La Plage aux Ptérosaures de Crayssac lève une énigme paléontologique vieille de deux siècles !
Trois nouvelles espèces d’empreintes sont à l’honneur.
La Plage aux Ptérosaures de Crayssac n’en finit pas de livrer des découvertes étonnantes. Une étude signée des paléontologues Jean-Michel Mazin et Joane Pouech vient de paraitre dans le journal scientifique international Geobios. Et à peine en ligne, la publication suscite déjà un grand nombre de réactions enthousiastes dans le monde de la paléontologie, certains n’hésitant pas à qualifier cette découverte de « Holy Grail » (Saint Graal) de la paléontologie. Quelle est donc cette découverte qui enthousiasme les spécialistes de dinosaures et autres ptérosaures ?
Voici 150 millions d’années, à la fin du Jurassique, alors que le Bassin Aquitain était envahi par une mer chaude et peu profonde, la région de Crayssac se trouvait au fond d’un golfe calme. Sur ce littoral s’étendait une immense vasière fréquentée à marée basse par de nombreux animaux : dinosaures, ptérosaures, tortues, crocodiliens, crustacés, etc. Tous ont laissé leurs traces dans la boue, aujourd’hui devenue ce calcaire exploité dans les carrières de la région. Et ce sont ces traces que les paléontologues mettent au jour lors de leurs fouilles annuelles.
Depuis plusieurs années, quelques traces de pas d’un petit animal énigmatique narguaient les paléontologues, qui avaient bien une idée, mais attendaient d’en trouver plus avant de publier leurs observations. Puis ce fut la découverte de plusieurs pistes, longues successions de petites traces de pas laissées par des animaux guère plus grands qu’un rat. Plus de 500 empreintes de pattes avant et arrière, bien conservées, au point de pouvoir compter les doigts et de reconstruire leur anatomie. L’étude révéla que les coupables étaient des ptérosaures de la lignée des « Rhamphorhynchoïdes », petits reptiles-volants primitifs aux grandes ailes tendues de peau. On n’avait jamais vu les empreintes de ces petits animaux dont on a, par ailleurs, retrouvé les squelettes fossilisés, si bien que depuis qu’on les connait, voici plus de 200 ans, les paléontologues se demandaient comment ils marchaient une fois au sol. A quatre pattes, sur deux pattes? Ou pas du tout, certains pensant qu’ils ne se posaient jamais au sol ou vivaient sur les falaises comme certains de nos oiseaux de mer.

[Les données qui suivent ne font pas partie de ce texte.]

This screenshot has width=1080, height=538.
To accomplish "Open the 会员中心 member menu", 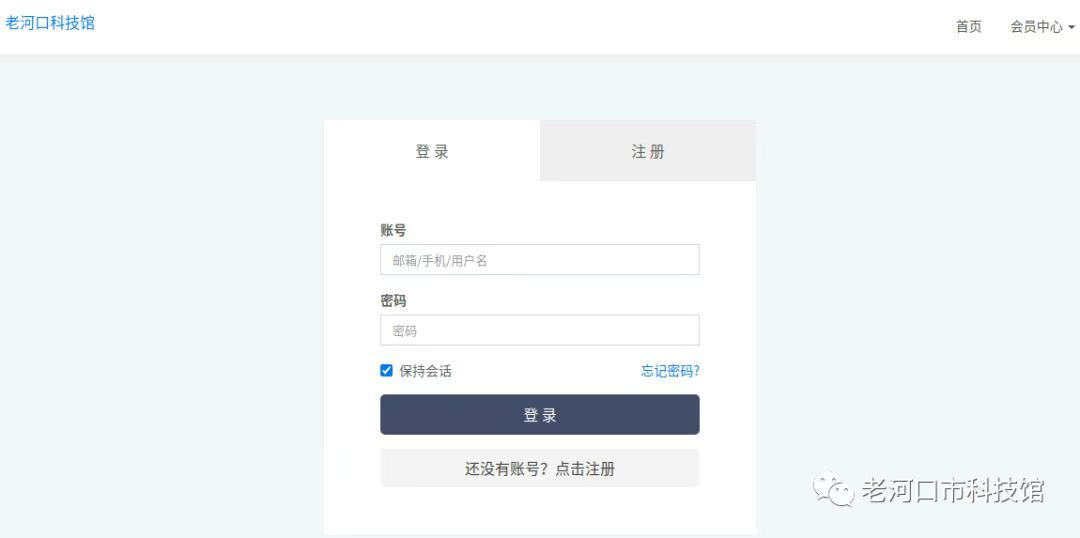I will [1036, 27].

Les chercheurs y ont identifié et nommé trois nouvelles espèces jusqu’alors inconnues. Ils ont baptisé la première Rhamphichnus crayssacensis ce qui signifie « l’empreinte de rhamphorhynchoïde de Crayssac » ; la deuxième a été nommée Rhamphichnus pereiraensis en l’honneur d’Antoine Pereira, l’ancien carrier-propriétaire, qui fit don de sa carrière pour la recherche ; la troisième Rhamphichnus lafaurii est dédiée à Gérard Lafaurie, qui découvrit ce site à la fin des années 1980.
Cela fait 25 ans que PaleoAquitania, association réunissant chercheurs et fouilleurs expérimentés, fouille dans cette carrière presque magique. Le site appartient aujourd’hui au Grand Cahors qui soutient les activités de recherche et le développement touristique. Unique en son genre, la carrière de Crayssac est également intégrée dans la Réserve Naturelle Nationale d’Intérêt Géologique du Lot riche de 58 autres points géologiques remarquables, dont les fameuses Phosphatières du sud du département. Rendez-vous donc aux prochaines découvertes et à la prochaine publication scientifique.